[Record set — start]

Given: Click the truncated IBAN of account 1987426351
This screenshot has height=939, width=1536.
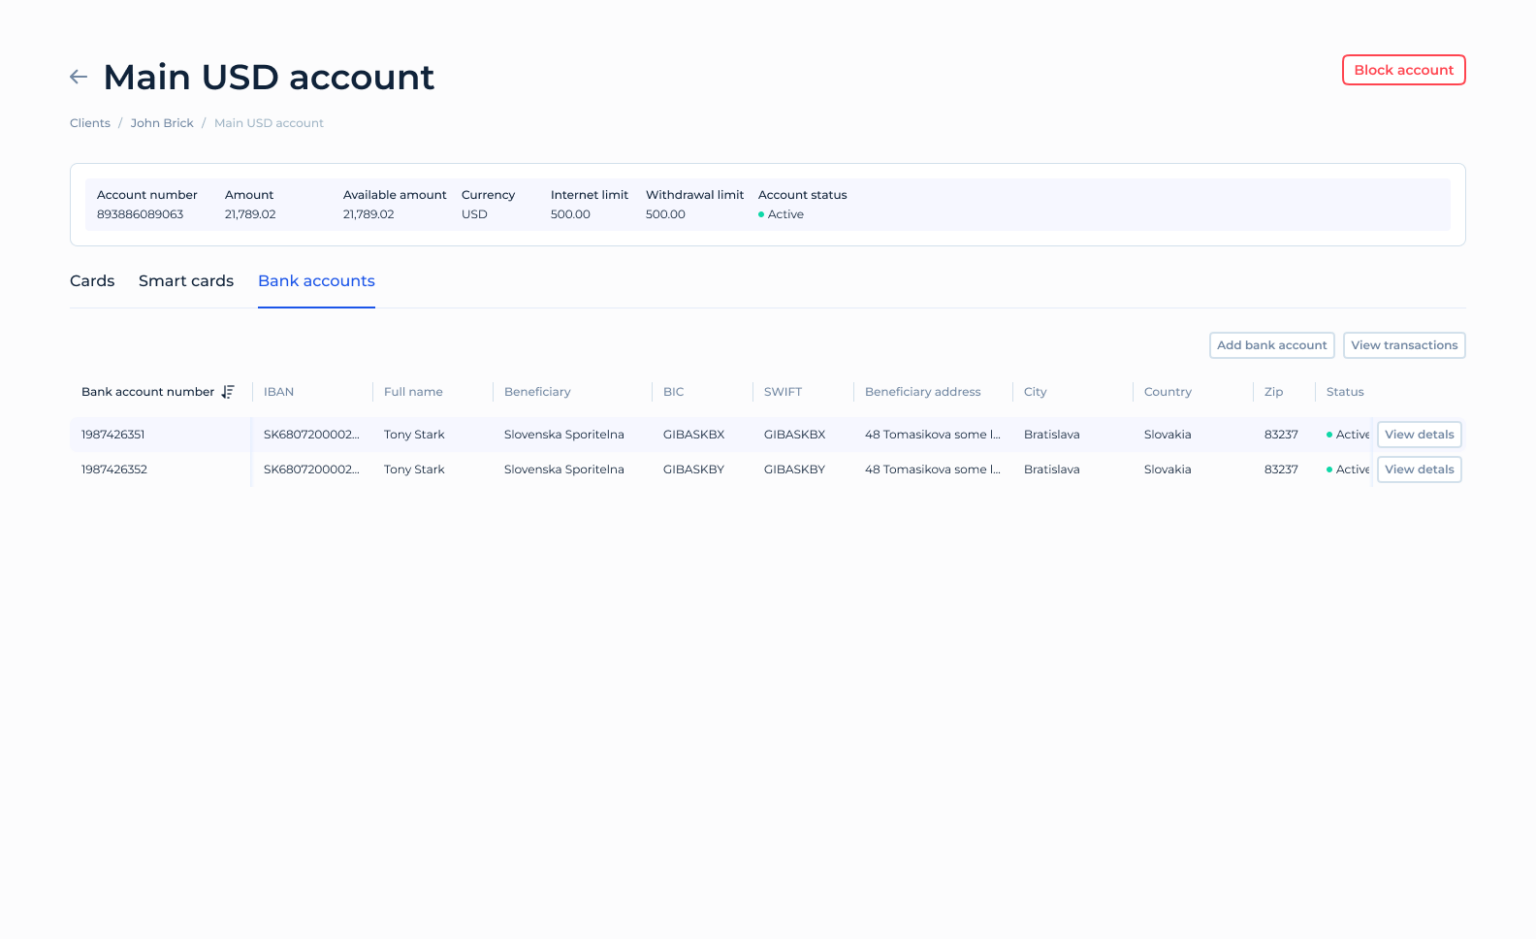Looking at the screenshot, I should pos(311,434).
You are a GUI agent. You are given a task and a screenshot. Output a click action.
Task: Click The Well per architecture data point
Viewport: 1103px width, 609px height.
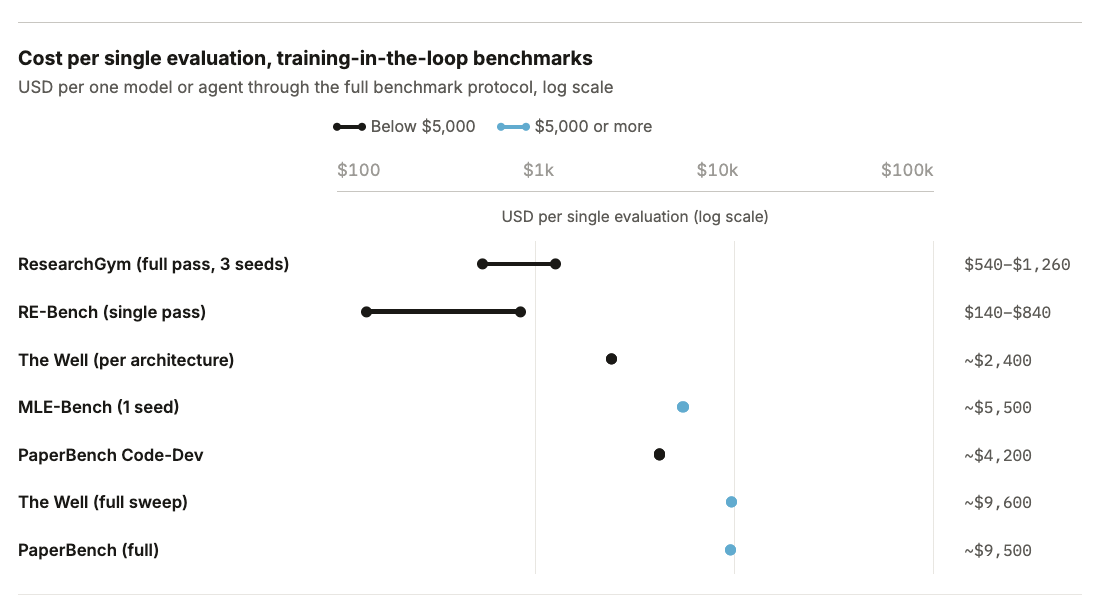(611, 359)
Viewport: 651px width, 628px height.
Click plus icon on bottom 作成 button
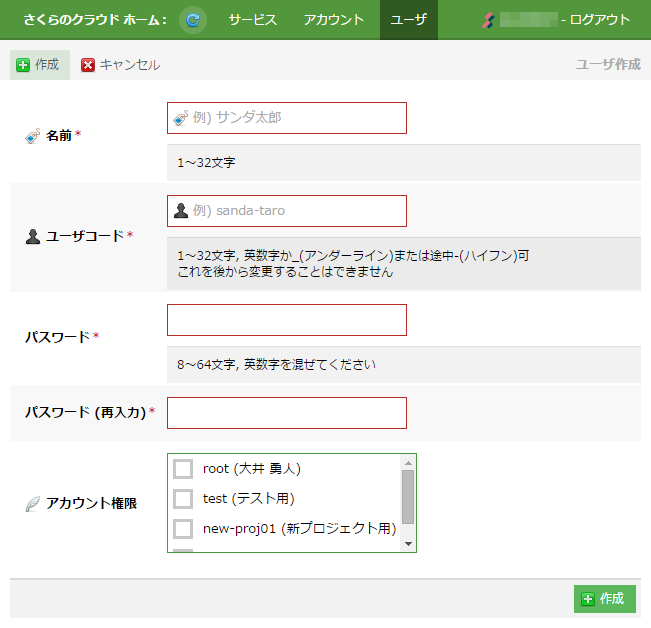pyautogui.click(x=587, y=599)
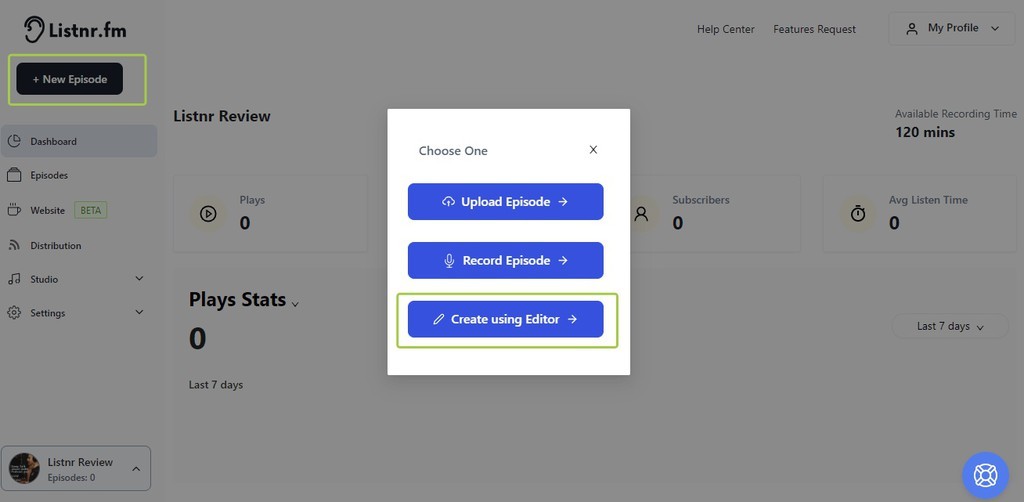
Task: Open the Help Center link
Action: pyautogui.click(x=726, y=29)
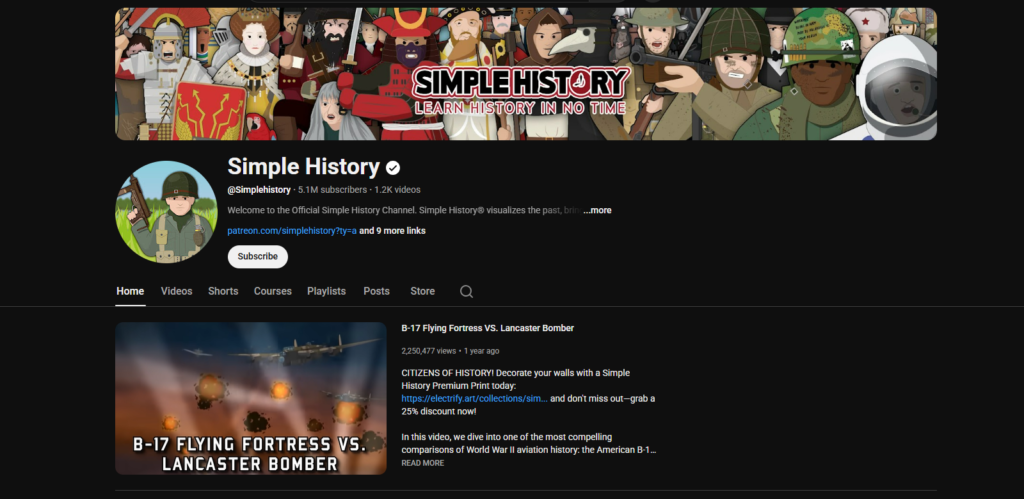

[Record set — finish]

Problem statement | Your reply should hold only the records, duplicated exactly, without any image.

Response to this task |
Given: Click the truncated IBAN of account 1987426351
This screenshot has height=939, width=1536.
Looking at the screenshot, I should pos(311,434).
You are a GUI agent. You are given a task and a screenshot. Output a click action.
Task: Click The Well per architecture data point
Viewport: 1103px width, 609px height.
(611, 359)
Viewport: 651px width, 628px height.
Click plus icon on bottom 作成 button
pyautogui.click(x=587, y=599)
Task: Open the Help Center link
Action: pyautogui.click(x=726, y=29)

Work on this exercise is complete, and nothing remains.